Since pictures are not wanted in the copy, output only the rest of each record exactly.

########################################

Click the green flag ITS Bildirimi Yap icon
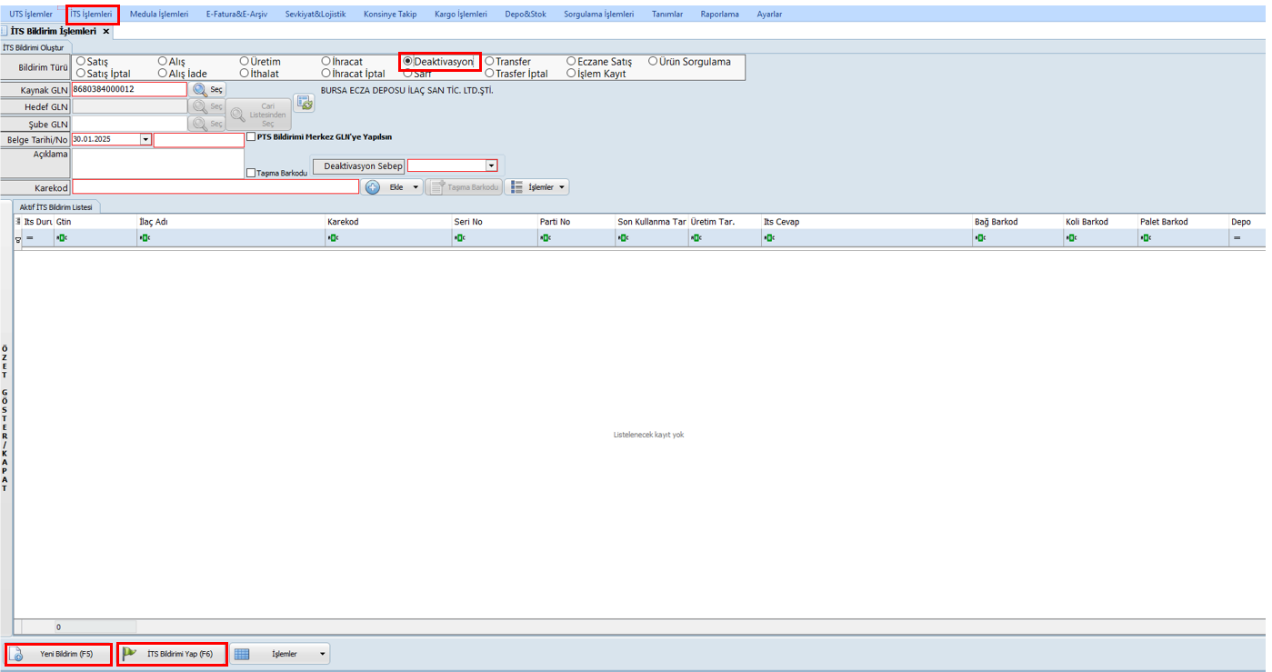The width and height of the screenshot is (1272, 672). (129, 654)
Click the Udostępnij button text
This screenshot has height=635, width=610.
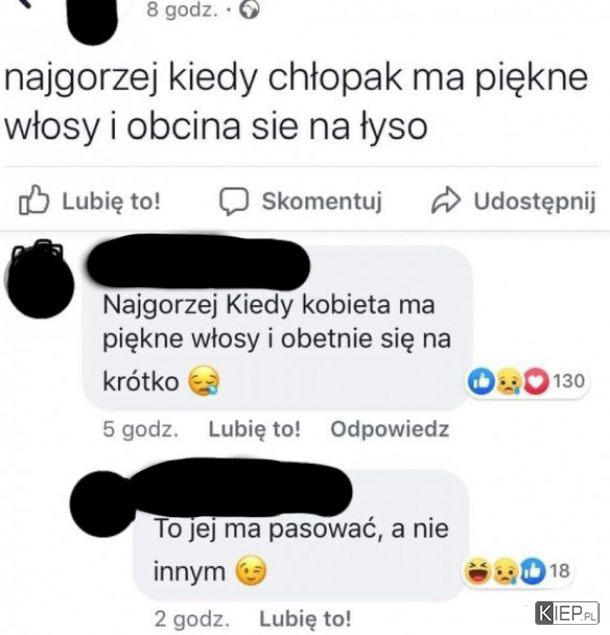point(535,201)
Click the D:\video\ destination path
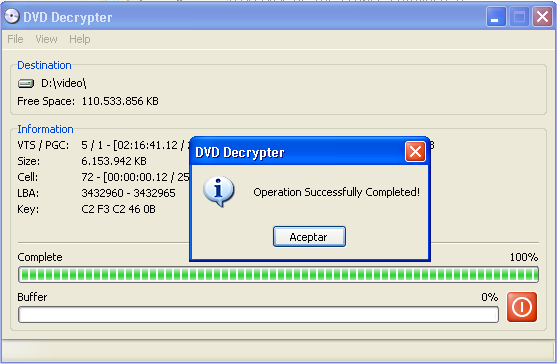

########################################

Exercise output =
Click the green flag ITS Bildirimi Yap icon
The width and height of the screenshot is (1272, 672). (129, 654)
Click the Udostępnij button text
This screenshot has height=635, width=610.
point(535,201)
Click the D:\video\ destination path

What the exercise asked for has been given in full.